** START Dataset rows **

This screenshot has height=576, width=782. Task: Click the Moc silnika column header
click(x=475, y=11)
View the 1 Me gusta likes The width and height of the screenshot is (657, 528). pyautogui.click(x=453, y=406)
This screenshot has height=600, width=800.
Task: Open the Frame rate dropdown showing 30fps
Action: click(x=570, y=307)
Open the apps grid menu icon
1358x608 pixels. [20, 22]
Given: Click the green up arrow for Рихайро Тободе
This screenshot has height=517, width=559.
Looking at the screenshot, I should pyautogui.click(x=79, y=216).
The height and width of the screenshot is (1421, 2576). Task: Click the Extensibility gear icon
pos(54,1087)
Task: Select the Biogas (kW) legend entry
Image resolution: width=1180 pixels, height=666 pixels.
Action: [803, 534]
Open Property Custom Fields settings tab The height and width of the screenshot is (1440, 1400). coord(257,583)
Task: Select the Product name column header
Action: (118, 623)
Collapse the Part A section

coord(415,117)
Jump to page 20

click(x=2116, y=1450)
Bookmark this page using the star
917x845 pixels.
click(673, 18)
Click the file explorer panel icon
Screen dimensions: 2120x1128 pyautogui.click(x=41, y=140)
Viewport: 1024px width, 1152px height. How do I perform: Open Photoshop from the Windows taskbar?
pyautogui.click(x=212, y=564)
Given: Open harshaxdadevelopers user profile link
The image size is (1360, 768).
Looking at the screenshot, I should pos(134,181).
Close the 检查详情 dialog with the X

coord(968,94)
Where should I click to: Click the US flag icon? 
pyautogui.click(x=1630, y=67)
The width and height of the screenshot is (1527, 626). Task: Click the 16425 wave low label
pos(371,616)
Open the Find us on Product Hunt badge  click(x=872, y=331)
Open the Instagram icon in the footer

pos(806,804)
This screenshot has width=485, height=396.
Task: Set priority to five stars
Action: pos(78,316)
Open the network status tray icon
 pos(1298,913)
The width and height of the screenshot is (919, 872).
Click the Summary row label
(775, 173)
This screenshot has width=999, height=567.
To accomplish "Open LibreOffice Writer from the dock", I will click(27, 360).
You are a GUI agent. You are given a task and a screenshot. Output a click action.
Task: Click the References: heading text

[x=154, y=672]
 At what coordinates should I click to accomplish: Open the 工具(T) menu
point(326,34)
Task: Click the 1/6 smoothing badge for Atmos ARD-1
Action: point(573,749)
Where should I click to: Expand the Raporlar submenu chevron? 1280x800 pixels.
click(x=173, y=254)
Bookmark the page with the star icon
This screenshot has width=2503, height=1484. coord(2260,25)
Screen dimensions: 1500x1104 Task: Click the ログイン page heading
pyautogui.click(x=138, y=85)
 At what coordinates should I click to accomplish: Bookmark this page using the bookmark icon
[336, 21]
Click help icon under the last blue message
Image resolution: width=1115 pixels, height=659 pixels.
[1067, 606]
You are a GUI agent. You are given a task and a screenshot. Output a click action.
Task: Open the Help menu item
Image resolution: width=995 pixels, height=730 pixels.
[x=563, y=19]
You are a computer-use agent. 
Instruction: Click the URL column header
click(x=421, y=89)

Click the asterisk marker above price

** END Dataset rows **

What is being asked →
Reproduce the records word for word, from the first line through the line that contains "click(x=2116, y=1450)".

Response to the exercise →
This screenshot has height=576, width=782. Task: Click the Moc silnika column header
click(x=475, y=11)
View the 1 Me gusta likes The width and height of the screenshot is (657, 528). pyautogui.click(x=453, y=406)
This screenshot has height=600, width=800.
Task: Open the Frame rate dropdown showing 30fps
Action: click(x=570, y=307)
Open the apps grid menu icon
1358x608 pixels. [20, 22]
Given: Click the green up arrow for Рихайро Тободе
This screenshot has height=517, width=559.
Looking at the screenshot, I should pyautogui.click(x=79, y=216).
The height and width of the screenshot is (1421, 2576). Task: Click the Extensibility gear icon
pos(54,1087)
Task: Select the Biogas (kW) legend entry
Image resolution: width=1180 pixels, height=666 pixels.
Action: [803, 534]
Open Property Custom Fields settings tab The height and width of the screenshot is (1440, 1400). coord(257,583)
Task: Select the Product name column header
Action: (118, 623)
Collapse the Part A section

coord(415,117)
Jump to page 20

click(x=2116, y=1450)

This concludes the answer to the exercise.